Arcadia High and the University of Hawaii owe a note of thanks to the Dobson High School baseball coach who told Jake MacWilliam that he “wasn’t good enough” to play high school baseball.
That caused Don and Paula MacWilliam to move their son to Arcadia after Jake’s sophomore year, allowing him to work with his long-time trainer and former Diamondbacks training coach Matt Ingram.
Now, just a summer after finishing a banner senior year at shortstop for the Titans, Jake will be stepping onto Les Murakami field in Honolulu on a big scholarship to play for the University of Hawaii.
What could be better than this?
Late this summer, Hawaii offered Jake’s brother and a former Dobson left-handed pitcher, Jim MacWilliam, a scholarship to also play for the Warriors after two years at Chandler Gilbert Community College. What a decision Jim had to make: a New Mexico State scholarship or play his last two years of college baseball with his brother at Hawaii.
Jake and Jim are both ecstatic about being at Hawaii together.
“I can't wait for the season to start and be on the mound and look back and see my younger brother at shortstop,” said Jim. “We are best friends besides being brothers, and getting to share this experience with him is a huge blessing.”
About 10 years ago, the pair was together when the Diamondbacks were unveiling their youth-baseball training programs. Photos of Jim and Jake were in all the promotional materials. Jeff Rodin, Diamondbacks director of baseball outreach and development, had been working with the boys weekly and suggested they be the first faces of the “Learn to Play the D-Backs Way” training. In fact, the D-Backs also used Jim as the lefty and Jake as the right-hander in their youth training video.
The UofH had been watching Jake for two years, said Jake’s mom Paula.
“They were like a shark who kept bumping into him,” she said.
Hawaii’s coach Mike Trapasso flew in to see Jake play in April on a day when Jake went 4-for-5 with two doubles. Shortly thereafter, the Hawaiian team was in town and won the Western Athletic Conference title, earning them a spot in the regional playoffs at ASU’s Packard Stadium. Trapasso and assistant Chad Konishi, the pitching coach and recruiting coordinator, called Jake in for a meeting at the and liked what they heard and saw in him.
“We lost eight guys to the draft,” Trapasso said. “One of the holes our club had to fill was shortstop.”

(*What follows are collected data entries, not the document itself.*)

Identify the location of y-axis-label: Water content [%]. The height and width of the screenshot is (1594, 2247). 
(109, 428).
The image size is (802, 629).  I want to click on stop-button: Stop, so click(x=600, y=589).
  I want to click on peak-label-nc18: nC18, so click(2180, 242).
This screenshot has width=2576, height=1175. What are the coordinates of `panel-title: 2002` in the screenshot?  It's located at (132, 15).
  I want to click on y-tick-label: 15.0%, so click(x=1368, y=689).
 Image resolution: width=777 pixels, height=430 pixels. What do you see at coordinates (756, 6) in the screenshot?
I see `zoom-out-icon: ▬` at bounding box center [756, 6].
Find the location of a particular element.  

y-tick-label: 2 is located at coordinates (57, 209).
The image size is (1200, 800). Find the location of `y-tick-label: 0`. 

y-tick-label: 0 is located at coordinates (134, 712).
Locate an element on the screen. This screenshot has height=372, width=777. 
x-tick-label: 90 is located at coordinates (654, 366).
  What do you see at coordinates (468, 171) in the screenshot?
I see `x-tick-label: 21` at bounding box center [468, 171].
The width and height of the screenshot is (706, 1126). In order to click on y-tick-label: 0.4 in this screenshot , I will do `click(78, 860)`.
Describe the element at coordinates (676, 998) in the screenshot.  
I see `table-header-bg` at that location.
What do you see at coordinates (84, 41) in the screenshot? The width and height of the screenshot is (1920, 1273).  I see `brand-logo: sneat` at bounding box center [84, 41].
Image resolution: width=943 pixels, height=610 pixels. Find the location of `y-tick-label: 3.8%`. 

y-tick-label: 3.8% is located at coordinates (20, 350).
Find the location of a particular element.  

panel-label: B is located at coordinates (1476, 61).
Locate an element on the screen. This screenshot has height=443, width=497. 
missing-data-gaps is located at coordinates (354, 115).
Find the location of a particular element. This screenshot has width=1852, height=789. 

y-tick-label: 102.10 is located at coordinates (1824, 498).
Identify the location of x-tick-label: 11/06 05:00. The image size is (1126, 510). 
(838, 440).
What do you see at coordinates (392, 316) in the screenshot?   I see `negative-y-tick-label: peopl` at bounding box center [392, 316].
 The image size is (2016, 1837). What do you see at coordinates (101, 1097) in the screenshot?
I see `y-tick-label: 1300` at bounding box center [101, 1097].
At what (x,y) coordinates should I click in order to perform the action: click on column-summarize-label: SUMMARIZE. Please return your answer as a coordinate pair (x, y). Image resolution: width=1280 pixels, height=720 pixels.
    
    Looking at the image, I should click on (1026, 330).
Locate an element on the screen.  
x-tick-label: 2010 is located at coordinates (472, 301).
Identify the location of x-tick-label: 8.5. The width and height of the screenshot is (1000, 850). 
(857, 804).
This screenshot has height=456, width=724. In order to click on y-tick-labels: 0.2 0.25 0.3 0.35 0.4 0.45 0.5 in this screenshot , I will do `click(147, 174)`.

The Rainbows, like most teams, needed pitching, too. That meant an open roster spot for Jim.
Trapasso said he liked the work ethic and team attitude that both MacWilliam boys demonstrated.
“Any success you have at this level has a lot to do with the character of the student athlete,” Trapasso said.
Seven years of working with Matt Ingram had a huge impact on Jake.
“He taught me baseball and helped me mature,” Jake said.
Jake’s advice to young players hoping to go to school on a baseball scholarship: “playing as hard as you can every day, just like it’s your last day.”
Jim echoed his little brother.
“It took a lot of work to get to where I am at today,” he said. “It was not smooth sailing.
“When I got to CGCC, I still had to work very hard to earn my spot as a pitcher.”
Jim attributes a lot of his success to the coaching staff at CGCC .
“The CGCC coaches took my talent and helped me excel to the highest level that I could as a player,” he said.
The brothers will be playing with some talented guys in Hawaii. The Rainbows’ Kolten Wong was MVP of the Cape Cod League. Trapasso is now entering his 11th season as Hawaii’s coach and has had a winning record in eight of the last nine seasons, including two NCAA Regional finals in the last five years.
So will it be all work and no play at Hawaii? Not really. Konishi told Jake to bring along his surfboard.